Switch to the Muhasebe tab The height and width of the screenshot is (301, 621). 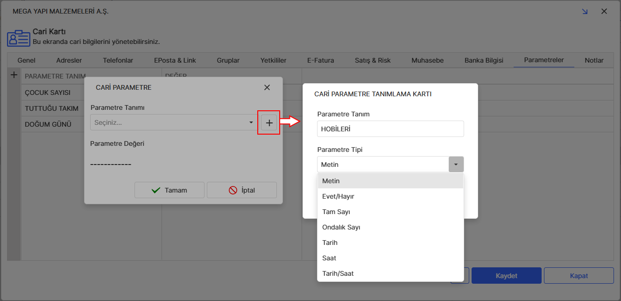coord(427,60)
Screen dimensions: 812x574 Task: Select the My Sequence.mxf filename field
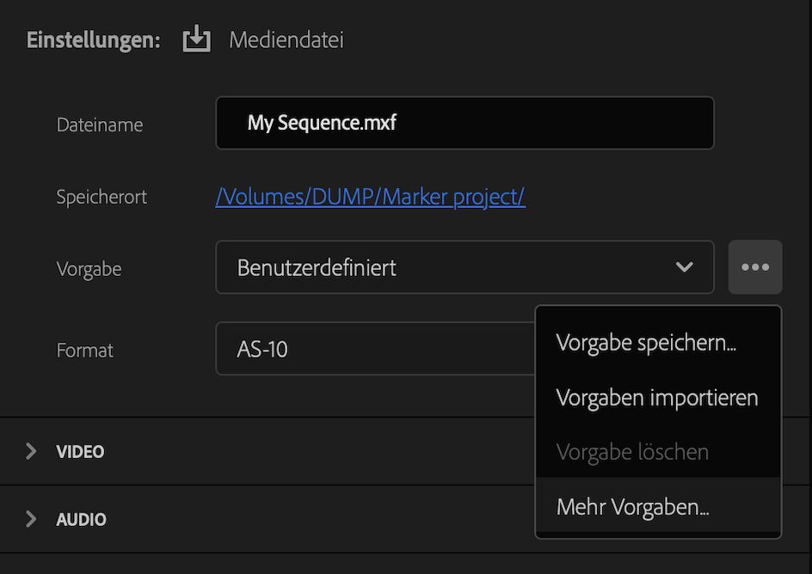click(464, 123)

★ ★ ★ ★ ★

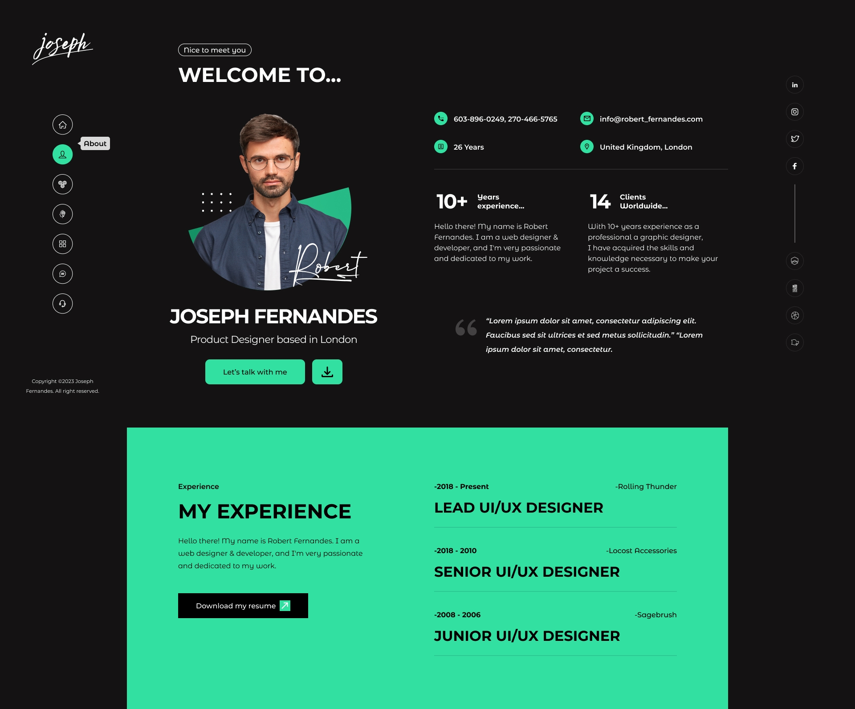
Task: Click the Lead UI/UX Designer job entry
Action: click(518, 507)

★ ★ ★ ★ ★

_AIM OF THE TASK_. Echo the material verbatim, starting at the line that contains "Screen dimensions: 812x574" and ending after the line that contains "click(464, 123)". Omit the pictures from the output.

_COMPLETE ANSWER_.
Screen dimensions: 812x574 Task: Select the My Sequence.mxf filename field
click(464, 123)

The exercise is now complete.